Para gran pesar de Williams, encontraron a la yegua poco después. Estaba a la sombra de un árbol, paciendo alegremente entre las altas hierbas. Cuando él iba a deslizarse despacio hacia el animal para sujetarle las riendas, la muchacha lo detuvo. Se acercó con cuidado y le habló suavemente, asegurándose de que el caballo estaba calmado. La yegua movió las orejas hacia atrás, pero permaneció quieta y dejó que la muchacha le acariciara el cuello. Solo entonces la cogió Jane de las riendas y le dio la vuelta para llevarla de nuevo al sendero.

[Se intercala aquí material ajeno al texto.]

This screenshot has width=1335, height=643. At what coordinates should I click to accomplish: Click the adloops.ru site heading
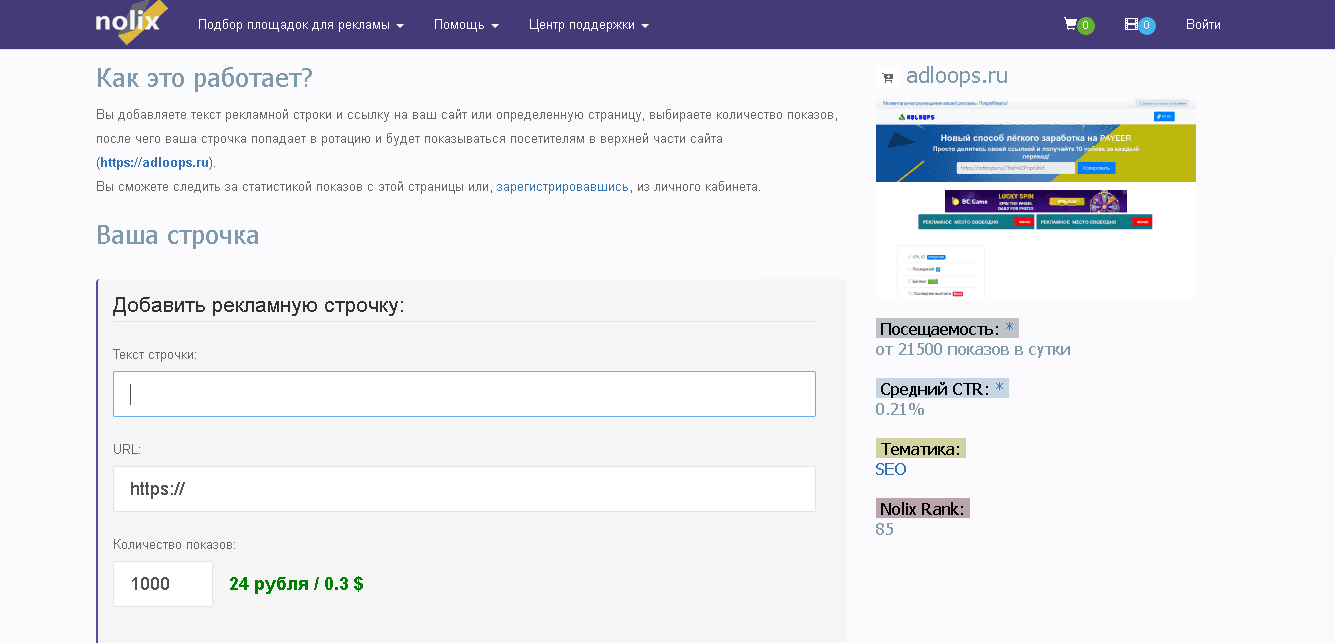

—¿Me puede ayudar? —le pidió ella, extendiendo los brazos para agarrarse al asidero de la silla de montar. Williams se inclinó y juntó las manos para que la joven pudiera colocar el pie entre ellas.

—Gracias por un paseo tan extraordinario, señor Williams —le dijo con una cálida sonrisa mientras lo miraba—. Le veré esta noche.

—¿Cómo dice, señorita MacAndrews?

—Creo que a las ocho usted y otros cuantos de los caballeros más jóvenes están invitados a cenar con nosotros en casa. Asegúrese de llegar pronto. Mi padre odia la impuntualidad.

—El mayor MacAndrews no ha dicho nada.

—Ah, dudo que papá lo sepa, pero mi madre lo ha organizado todo y no hay nada más que decir.

Era difícil discutir nada ante tal muestra de seguridad.

—En ese caso, ya estoy deseando que llegue el momento.

—Por cierto, en casa somos bastante informales. Sin embargo, debo advertirle de que tenemos algunas normas. Por ejemplo, la de llevar pantalones.

Williams bajó la mirada con aire estúpido. Casi se había olvidado del estado tan poco ortodoxo de su atuendo. Cuando volvió a levantar los ojos la muchacha ya cabalgaba rápidamente por el camino, levantando pausadamente un brazo para despedirse.